Coco traz à tona a lembrança de um hábito  muito esquecido às gerações atuais, o hábito de contar e ouvir histórias. Esquecemos do benefício fundamental sobre o hábito de contar histórias, e em especial, as histórias sobre os avós, bisavós e tataravós às nossas crianças em plena formação da sua estrutura psíquica. As crianças gostam de ouvir histórias e conseguem identificar-se com os aspectos valorizados dos seus antepassados.

A capacidade de linguagem da criança e suas habilidades cognitivas, sociais e emocionais necessitam de estímulos importantes para o seu desenvolvimento, permeados por um convívio familiar afetivo através de brincadeiras e atividades lúdicas como ouvir as histórias contadas pelos mais velhos. Porém, com o crescente uso e abuso de recursos tecnológicos por pais e filhos, o hábito de reunir a família para contar histórias foi se perdendo e reduzindo as oportunidades da criança para este tipo de vivência. Ao ouvir histórias a criança pode se identificar com alguns personagens e processar simbolicamente os seus conflitos emocionais, seus medos e inseguranças de maneira lúdica e divertida. Por este motivo, é tão comum as crianças pedirem para ouvir uma determinada história inúmeras vezes, porque através da repetição elas estão processando os seus conteúdos emocionalmente.

Coco estreou no México no final de outubro/2017, próximo à importante data festiva para os mexicanos, o “Dia dos Mortos”. O filme se desenvolve em torno dos enigmas e traumas que envolvem a família de Miguel Rivera, um garoto de 12 anos que deseja ser músico,  mas que sofre todo tipo de proibição para realizar o  seu sonho. Seu tataravô  era músico e desapareceu após ter saído um certo dia levando o seu violão. Miguel visita o cemitério da cidade e encontra-se com uma vida alegre, divertida e colorida de esqueletos que o recebem em clima de festa e se apresentam assim: “Bem -vindo à terra dos seus antepassados, nós somos a sua família”.

◆ DADOS REGISTRADOS ◆
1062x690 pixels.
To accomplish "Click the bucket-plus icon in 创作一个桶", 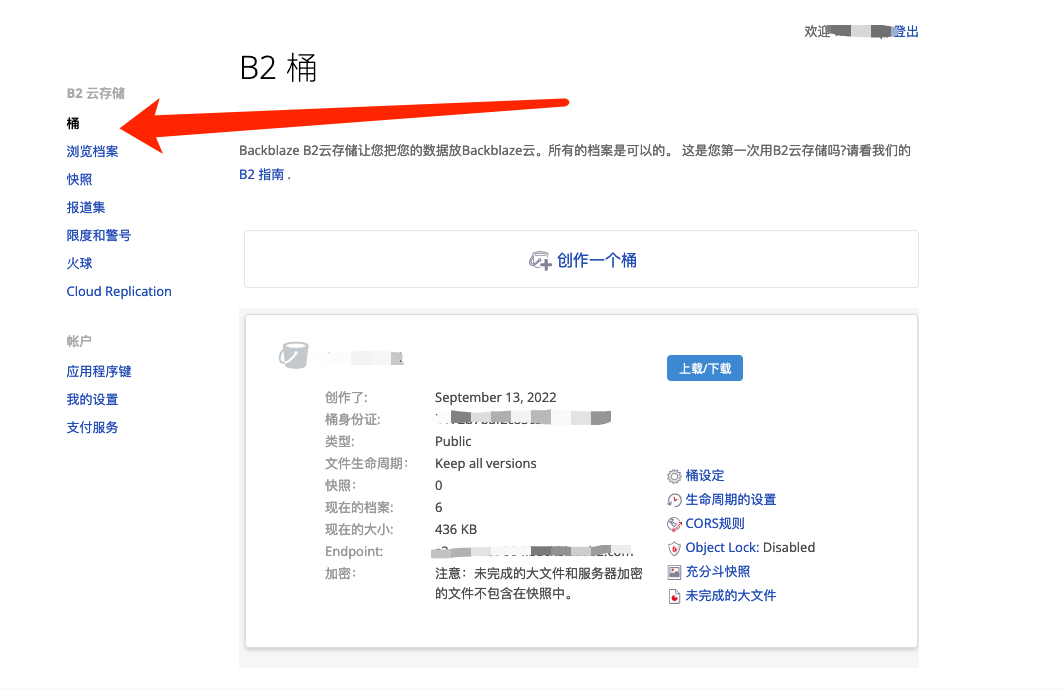I will [x=540, y=261].
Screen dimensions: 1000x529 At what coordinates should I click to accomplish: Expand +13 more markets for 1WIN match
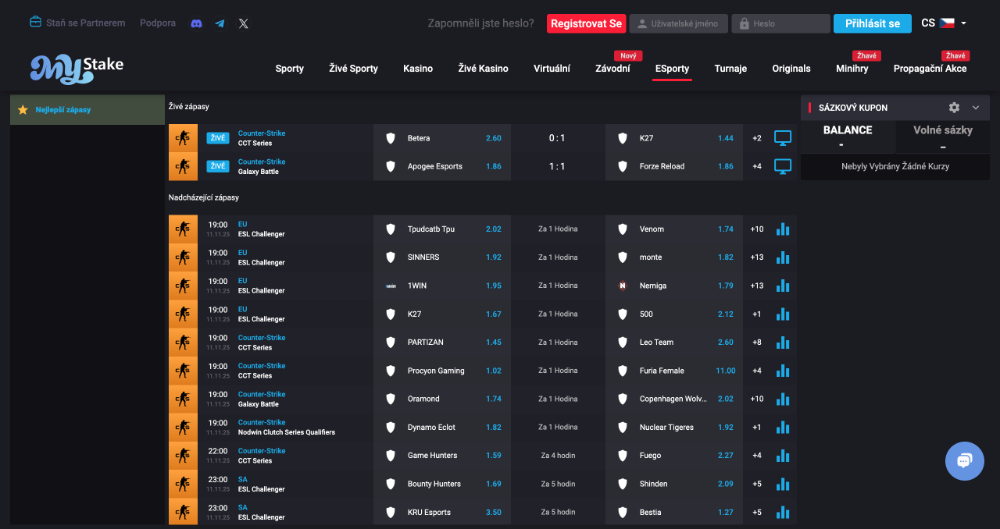(x=757, y=286)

◆ PARTES DO EXERCÍCIO ◆
[A] No texto sobre o filme Coco, reescreva a parte que começa nas palavras "Coco traz à tona" e termina depois de "dos seus antepassados.", trocando "antepassados" por "ancestrais".
[B] De acordo com o texto sobre o filme Coco, quantos anos tem Miguel Rivera?
[C] Dê continuidade ao texto sobre o filme Coco a partir do ponto em que ele termina.
Este material vem de outra fonte.

◆ RESPOSTAS POR TAREFA ◆
[A]
Coco traz à tona a lembrança de um hábito  muito esquecido às gerações atuais, o hábito de contar e ouvir histórias. Esquecemos do benefício fundamental sobre o hábito de contar histórias, e em especial, as histórias sobre os avós, bisavós e tataravós às nossas crianças em plena formação da sua estrutura psíquica. As crianças gostam de ouvir histórias e conseguem identificar-se com os aspectos valorizados dos seus ancestrais.

[B] Miguel Rivera tem 12 anos.

[C]
O filme Coco expressa de uma maneira muito linda e real os dramas de uma família envoltos por segredos e interpretações distorcidas da história familiar, que são transmitidas transgeracionalmente e movidas por uma lógica predominantemente emocional, colocando a figura do pai e tataravô no lugar de vilão. A interpretação dada pela tataravó ao desaparecimento do marido foi movida por uma profunda mágoa chegando a ser cruel, fazendo com que todos os familiares daquela geração e das seguintes acreditassem de que o seu marido havia simplesmente abandonado a família e deixado a sua filha Coco ainda criança em prol do seu sonho de viver da música. Mas Miguel, o tataraneto de apenas 12 anos, não se contentou com esta explicação rasa dada pela família para a proibição maciça ao seu desejo de tornar-se músico como o tataravô. Sua bisavó Coco já apresentava sinais de Alzheimer e não conseguia ajudá-lo na busca de suas respostas a tanta rejeição familiar à figura do seu pai e ao sonho do bisneto. Miguel precisou pesquisar muito até que encontrou-se com o seu tataravô no mundo dos mortos e conheceu a verdadeira história sobre o seu desaparecimento. O filme apresenta uma complexidade profunda ligada ao conflito familiar, com um grau de relativa dificuldade para a compreensão das crianças menores que possam assisti-lo, pois mistura o mundo dos vivos e dos mortos em uma saga que traz à tona a ambivalência do bem e do mal na realização dos desejos humanos.

Este filme cuidadosamente elaborado a partir da cultura, do folclore, dos mitos e crenças mexicanas sobre o binômio vida e morte, nos traz uma bela representação sobre uma das questões mais essenciais à vida:  Ir em busca do seu sonho, conhecer a verdadeira história dos seus antepassados, elaborar as questões sobre a vida e a morte, construir o seu próprio mito particular e viver com alegria, não é definitivamente uma tarefa fácil!

Coco aponta para inúmeras  questões de vida, como a empatia, as importância das memórias familiares, a violência, a ética, a falta de escrúpulos, as dificuldades de se colocar no mundo com seus sonhos, suas marcas e inseguranças, as dificuldades de lidar com os enigmas da história familiar e seus vieses, ambiguidades e bloqueios e como construir a individualidade e subjetividade em um processo que é nitidamente elaborado a partir das representações simbólicas familiares transgeracionais e culturais, um verdadeiro tratado de terapia familiar sistêmica! Além destes aspectos, o filme faz uma ampla referência à arte mexicana, à sua riqueza nos estilos e expressões musicais, à  importante arte da pintura com Frida Khalo e Diego Rivera, e à riqueza das artes plásticas com os alebrijes e sua simbologia.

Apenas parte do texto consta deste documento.